Showing posts with label cherries. Show all posts
Showing posts with label cherries. Show all posts

Monday, March 28, 2016

Home

As my kids have grown older, my life has changed.
There are the usual changes: wrinkles, random gray hair, decreased metabolism.
And then there are other changes. A reaching for prose before poetry. Laughter that takes more work to come. Talks with teenagers that exceed my bedtime.

When we moved into this house almost 14 years ago, we said we would never move.
We loved it and it was home.
We walked to the park almost daily. We walked to story time at the library. We walked to swimming lessons at the pool. We held ballet lessons in the basement. Spanish classes as well. There were recitals under the trees and on the patio. Pony rides in the yard on birthdays. Blazing fires on winter nights with hot chocolate and books. Always a piano playing. Or a violin. Or both. Children playing dress up in the basement. Cookies in the oven. Kids sleeping in the tree house.

A never ending round of friends and family. Ma Glo walking up from next door. Natalie stopping by to pick up her milk and stay for tea. Julianna, Sarah, and I eating cherries on the porch. Tobi coming at the moment I happened to be delivering kittens. Dayna teaching me to can peaches in the kitchen. Jim and Nancy helping great grandma and grandpa up the steps to come in for dinner.

This house has been more than a house, it's been a home.


It will be hard to leave.

We have one more week in our home and then we move.

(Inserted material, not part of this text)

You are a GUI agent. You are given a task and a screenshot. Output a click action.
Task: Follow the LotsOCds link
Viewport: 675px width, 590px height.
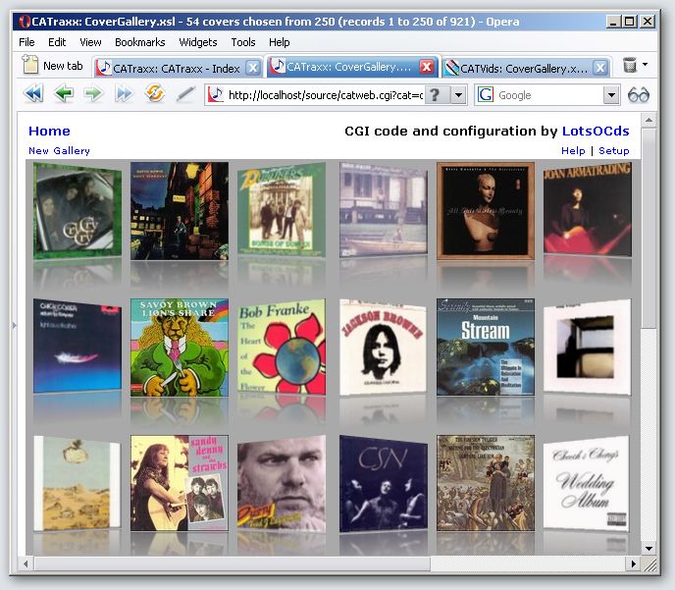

It is good. We are moving to a house that is close to everything I do with the kids. I will no longer have to spend half my life in my car. This is a huge blessing.

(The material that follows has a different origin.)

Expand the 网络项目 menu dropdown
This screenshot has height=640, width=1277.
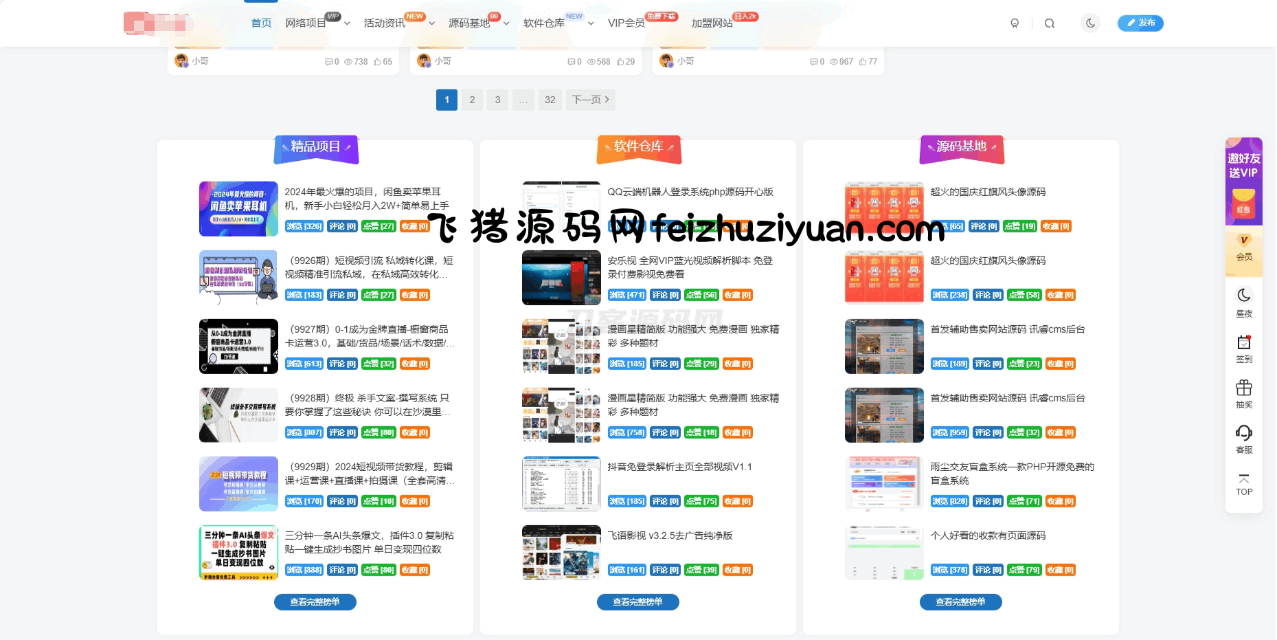(347, 23)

The house itself is lovely. Symmetrical. Solid. Well planned and lovingly maintained.

Ma Glo is moving with us. There is an apartment above the garage where she will perch. We couldn't do without her.

Ma Glo at her surprise birthday party that she almost slept through.

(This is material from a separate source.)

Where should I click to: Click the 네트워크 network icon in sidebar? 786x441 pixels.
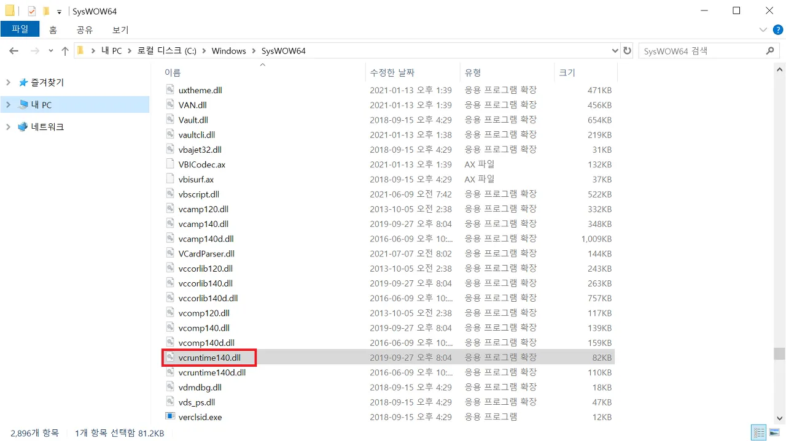22,127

As my kids have grown older, my life has changed.
Some of these changes have caught me off guard.

But not one of them has caught God off His guard. He has led very obviously and we are so thankful for His clear direction.

So we are leaving our house, but we're taking our home with us.
Because our God, this family, these friends, they're coming, too.

And only God knows what other surprises are in store....

Wednesday, May 21, 2014

Artistic Therapy

I know I am an artist because I like to make smoothies that match my outfit.

Today I coordinated with cherries, vanilla yogurt, and a banana.

I sat in the sun on a reclining chair sipping my hot pink drink (out of a straw) that matched my light-weight hot pink sweater, and I was comforted.

I needed comfort because hot pink is a trying color for my complexion. It brings out the bags under my eyes, and in general, my face is not perky enough to compete with hot pink.

This last month has been a harrowing kind of month. An analogy may be helpful. Today, on my way to pick up the oldest two from Algebra 1/2, I noticed a flowering tree that I particularly enjoy the scent of. I got excited, for a moment my face matched my sweater in general cheerfulness, I inhaled deeply. I inhaled again. Then I realized that I was in a car, going 60 mph, and the windows were up. The tree was about 1/2 mile behind me when this realization hit.
Ah yes, I am going too fast to appreciate anything!

May is a wild, bronco bucking kind of month. I find I hold on best by indulging in artistic vents.

I have recently put in a large order for tablecloths from April Cornell. Tablecloths which will go on the outside table next to the reclining chairs. Tablecloths which are smattered with large hot pink roses. If you drive by my house in May, you will probably see me sitting there in my hot pink sweater, with my matching drink and tablecloth and sunglasses (did I mention the sunglasses?). Please look the other direction, I will be normal again soon.
Relatively speaking.

Wednesday, July 7, 2010

Cherries

I'm pretty sure that if I were Eve, and the naughty tree happened to be a rainier cherry tree, we'd be in the same sinful predicament.
I love them.
White meat protected by dusky red skin. I eat one with both hands, wrapped, like I'm playing a harmonica.
My mother buys them for me. My husband buys them for me. My friend brings me a bag home from her farm. Too bad my birthday's not in July.
On my wedding morn I soaked in a bubble bath with a bowl of cherries. It was quite romantic.
I look forward to this time every year and I get, really, unutterable joy from cherries.
Can anything be more poignant than a bowl of cherries?